Who the Hell Are You Calling a Loser?

In a famous Y Combinator master class, Peter Theil founder of Paypal and Palantir, presented his famous business strategy that requires founders to position their growth for a monopoly of the industry.

‘Competition is for losers’ is one of his mantras. ‘Monopoly is the condition of every successful business’ is another. It is the ultimate test of entrepreneurship to build something that is one of a kind, sufficiently different from what already exists to render the idea of competition redundant.

In this article, we’ll cover how Peter approaches new markets and how to create a monopoly. But first, here’s a brief background on Thiel and why you should even care what he has to say in the first place…

 

Who the Hell is Peter Thiel?

You could say he knows a thing or two about the tech space.
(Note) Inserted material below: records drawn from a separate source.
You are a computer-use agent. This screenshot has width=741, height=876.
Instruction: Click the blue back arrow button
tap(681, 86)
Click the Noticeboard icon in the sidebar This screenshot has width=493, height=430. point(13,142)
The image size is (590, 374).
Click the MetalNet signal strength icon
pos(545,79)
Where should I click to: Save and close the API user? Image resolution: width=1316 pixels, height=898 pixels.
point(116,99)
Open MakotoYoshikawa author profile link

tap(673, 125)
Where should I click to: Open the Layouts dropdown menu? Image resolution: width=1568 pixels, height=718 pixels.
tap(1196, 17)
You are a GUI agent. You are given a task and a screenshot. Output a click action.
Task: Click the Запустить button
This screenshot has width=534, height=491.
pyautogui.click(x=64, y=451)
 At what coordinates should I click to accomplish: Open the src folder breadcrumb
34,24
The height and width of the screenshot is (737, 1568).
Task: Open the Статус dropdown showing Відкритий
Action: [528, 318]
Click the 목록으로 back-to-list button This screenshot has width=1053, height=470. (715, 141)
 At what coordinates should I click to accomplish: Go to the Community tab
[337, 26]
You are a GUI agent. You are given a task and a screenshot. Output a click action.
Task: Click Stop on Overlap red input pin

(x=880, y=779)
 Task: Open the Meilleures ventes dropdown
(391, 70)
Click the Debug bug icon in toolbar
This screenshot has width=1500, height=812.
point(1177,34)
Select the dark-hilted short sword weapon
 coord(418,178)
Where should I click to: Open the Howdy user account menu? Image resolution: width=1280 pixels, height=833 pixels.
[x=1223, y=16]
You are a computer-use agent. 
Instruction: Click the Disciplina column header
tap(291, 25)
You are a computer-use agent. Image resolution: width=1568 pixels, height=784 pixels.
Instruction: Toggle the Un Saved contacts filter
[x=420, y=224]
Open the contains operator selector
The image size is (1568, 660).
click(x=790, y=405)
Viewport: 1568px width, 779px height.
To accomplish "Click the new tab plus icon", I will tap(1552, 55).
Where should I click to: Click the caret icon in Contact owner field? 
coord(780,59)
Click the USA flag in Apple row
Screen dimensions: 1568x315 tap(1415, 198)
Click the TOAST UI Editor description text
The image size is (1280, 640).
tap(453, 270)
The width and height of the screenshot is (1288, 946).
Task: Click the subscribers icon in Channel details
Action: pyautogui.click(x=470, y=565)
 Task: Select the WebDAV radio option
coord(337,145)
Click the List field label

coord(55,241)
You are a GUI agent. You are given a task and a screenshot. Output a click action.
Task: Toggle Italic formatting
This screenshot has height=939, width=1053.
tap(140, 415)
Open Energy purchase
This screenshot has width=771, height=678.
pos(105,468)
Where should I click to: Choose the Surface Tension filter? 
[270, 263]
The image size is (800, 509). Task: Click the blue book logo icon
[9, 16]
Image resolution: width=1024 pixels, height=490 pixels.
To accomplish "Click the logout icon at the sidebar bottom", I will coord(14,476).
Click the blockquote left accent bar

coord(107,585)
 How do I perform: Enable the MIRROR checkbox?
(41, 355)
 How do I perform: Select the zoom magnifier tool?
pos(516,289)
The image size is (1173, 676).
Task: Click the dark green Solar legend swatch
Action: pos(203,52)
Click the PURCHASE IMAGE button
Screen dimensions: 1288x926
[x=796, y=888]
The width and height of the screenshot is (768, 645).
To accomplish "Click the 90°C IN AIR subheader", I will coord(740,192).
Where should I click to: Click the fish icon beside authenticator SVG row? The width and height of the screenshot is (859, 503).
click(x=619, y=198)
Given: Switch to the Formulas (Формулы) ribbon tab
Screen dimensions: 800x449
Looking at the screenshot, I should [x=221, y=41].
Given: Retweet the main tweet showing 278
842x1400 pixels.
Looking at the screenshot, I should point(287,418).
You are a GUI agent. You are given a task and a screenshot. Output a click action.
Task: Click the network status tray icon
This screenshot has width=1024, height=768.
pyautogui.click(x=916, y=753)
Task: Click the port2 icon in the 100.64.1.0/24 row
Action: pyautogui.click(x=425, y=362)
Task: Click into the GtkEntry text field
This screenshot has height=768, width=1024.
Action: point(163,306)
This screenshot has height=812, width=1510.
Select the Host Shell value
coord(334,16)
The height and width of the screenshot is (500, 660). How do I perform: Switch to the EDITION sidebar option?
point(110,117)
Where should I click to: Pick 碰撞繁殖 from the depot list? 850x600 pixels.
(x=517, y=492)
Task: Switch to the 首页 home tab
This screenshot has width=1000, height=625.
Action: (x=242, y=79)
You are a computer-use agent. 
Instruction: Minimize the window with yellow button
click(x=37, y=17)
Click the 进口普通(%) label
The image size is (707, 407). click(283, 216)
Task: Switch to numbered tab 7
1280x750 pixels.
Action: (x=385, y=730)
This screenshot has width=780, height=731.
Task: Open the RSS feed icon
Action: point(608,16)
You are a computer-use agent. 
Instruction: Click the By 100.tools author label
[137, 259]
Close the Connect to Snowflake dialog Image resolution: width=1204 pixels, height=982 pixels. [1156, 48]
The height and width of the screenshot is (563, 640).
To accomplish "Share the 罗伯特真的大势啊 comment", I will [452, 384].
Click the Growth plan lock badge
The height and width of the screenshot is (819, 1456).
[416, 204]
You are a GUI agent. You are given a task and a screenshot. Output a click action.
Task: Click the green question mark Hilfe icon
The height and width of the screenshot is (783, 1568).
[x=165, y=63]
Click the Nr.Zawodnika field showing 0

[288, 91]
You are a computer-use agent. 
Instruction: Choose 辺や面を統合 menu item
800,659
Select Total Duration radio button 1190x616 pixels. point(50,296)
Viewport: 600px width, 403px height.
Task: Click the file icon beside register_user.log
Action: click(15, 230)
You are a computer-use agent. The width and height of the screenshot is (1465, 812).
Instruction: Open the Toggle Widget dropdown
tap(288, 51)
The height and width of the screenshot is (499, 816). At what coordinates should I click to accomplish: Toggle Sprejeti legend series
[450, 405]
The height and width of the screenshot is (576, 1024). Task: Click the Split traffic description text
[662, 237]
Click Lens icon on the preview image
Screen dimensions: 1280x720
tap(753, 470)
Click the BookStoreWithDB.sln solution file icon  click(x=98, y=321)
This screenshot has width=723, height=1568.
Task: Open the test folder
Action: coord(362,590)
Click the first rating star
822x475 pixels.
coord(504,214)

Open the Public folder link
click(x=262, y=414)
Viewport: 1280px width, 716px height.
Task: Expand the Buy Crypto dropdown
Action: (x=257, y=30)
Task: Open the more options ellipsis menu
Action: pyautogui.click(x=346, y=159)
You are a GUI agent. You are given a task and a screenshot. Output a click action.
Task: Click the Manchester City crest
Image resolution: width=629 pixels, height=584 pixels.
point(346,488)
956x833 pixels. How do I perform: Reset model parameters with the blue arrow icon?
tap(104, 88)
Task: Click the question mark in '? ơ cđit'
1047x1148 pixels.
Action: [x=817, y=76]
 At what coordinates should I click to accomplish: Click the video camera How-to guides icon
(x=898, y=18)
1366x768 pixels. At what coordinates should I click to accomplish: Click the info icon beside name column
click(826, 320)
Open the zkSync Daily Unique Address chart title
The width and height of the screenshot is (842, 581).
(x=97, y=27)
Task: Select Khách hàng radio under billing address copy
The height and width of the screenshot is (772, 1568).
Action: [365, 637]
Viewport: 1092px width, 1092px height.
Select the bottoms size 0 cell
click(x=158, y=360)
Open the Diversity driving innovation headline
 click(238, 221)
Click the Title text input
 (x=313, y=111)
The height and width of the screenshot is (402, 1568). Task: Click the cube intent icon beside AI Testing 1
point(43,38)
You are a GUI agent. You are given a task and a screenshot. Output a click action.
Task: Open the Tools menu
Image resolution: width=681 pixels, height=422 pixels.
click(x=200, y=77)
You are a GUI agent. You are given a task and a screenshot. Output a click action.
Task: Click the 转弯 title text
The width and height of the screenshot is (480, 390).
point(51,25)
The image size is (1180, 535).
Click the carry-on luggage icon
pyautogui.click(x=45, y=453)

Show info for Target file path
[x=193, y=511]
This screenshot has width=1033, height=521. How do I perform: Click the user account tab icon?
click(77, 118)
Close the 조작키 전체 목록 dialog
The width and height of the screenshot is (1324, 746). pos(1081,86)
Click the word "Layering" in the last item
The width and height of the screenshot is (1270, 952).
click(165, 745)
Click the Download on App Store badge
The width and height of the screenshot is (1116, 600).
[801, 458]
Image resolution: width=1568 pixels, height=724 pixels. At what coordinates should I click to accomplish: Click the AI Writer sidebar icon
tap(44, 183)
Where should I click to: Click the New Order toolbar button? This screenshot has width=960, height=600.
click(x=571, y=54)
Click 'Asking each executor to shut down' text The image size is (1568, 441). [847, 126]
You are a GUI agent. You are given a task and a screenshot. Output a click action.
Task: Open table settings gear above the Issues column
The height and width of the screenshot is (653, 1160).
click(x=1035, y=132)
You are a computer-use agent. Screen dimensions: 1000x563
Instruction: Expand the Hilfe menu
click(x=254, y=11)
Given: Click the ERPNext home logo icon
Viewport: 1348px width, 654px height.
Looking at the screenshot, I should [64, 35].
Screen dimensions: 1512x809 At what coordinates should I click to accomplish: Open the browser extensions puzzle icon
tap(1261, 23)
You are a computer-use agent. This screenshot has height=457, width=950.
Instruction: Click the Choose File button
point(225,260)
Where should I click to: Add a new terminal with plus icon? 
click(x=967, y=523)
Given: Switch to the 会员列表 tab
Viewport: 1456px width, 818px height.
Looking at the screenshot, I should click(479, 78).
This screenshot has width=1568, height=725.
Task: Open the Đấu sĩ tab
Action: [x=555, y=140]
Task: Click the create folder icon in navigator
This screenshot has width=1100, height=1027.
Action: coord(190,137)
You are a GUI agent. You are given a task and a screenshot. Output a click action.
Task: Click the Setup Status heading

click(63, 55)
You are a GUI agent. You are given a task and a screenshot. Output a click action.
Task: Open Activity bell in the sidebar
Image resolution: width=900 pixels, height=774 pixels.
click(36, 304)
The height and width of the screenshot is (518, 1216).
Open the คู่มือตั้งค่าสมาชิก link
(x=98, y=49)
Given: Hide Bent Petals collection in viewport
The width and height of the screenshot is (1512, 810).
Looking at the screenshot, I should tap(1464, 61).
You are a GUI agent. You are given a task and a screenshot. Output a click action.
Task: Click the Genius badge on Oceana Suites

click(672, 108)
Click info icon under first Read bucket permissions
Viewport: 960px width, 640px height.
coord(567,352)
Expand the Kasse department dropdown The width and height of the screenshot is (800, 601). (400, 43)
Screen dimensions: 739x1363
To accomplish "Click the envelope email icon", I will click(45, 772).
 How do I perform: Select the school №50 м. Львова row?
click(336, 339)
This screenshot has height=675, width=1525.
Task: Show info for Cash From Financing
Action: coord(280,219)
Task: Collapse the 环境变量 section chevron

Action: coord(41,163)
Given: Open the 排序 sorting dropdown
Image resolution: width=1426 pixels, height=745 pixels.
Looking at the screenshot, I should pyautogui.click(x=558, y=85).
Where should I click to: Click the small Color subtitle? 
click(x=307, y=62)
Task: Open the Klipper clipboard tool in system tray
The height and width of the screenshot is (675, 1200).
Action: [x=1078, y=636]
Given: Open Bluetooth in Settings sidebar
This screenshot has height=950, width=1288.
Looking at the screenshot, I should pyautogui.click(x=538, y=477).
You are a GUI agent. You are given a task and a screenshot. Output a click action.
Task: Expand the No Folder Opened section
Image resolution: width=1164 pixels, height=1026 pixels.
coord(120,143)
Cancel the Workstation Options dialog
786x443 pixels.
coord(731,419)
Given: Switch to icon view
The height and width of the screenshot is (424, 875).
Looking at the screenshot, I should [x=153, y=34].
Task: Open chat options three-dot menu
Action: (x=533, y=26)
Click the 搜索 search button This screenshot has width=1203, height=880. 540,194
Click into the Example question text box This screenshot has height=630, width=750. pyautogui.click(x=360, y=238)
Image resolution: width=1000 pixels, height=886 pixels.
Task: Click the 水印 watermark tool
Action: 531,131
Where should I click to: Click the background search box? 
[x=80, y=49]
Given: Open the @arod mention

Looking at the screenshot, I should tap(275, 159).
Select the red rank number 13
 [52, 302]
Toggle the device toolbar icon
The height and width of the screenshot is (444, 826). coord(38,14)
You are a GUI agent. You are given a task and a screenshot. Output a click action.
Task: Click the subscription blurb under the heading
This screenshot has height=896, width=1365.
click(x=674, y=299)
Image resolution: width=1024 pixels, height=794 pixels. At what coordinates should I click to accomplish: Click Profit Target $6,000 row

Peter Andreas Thiel is a German-American billionaire entrepreneur and venture capitalist. A co-founder of PayPal, CIA-based Palantir Technologies, and Founders Fund.

He was also the first outside investor in some of the biggest unicorns in silicon valley including Facebook, Stripe and Space X.

His companies and investments have earned him a net worth of $5 billion. He also gives a small number of entrepreneurs $100k over two years to skip college and build their own companies.

You can watch his talk at Y Combinator. Or read the summary below…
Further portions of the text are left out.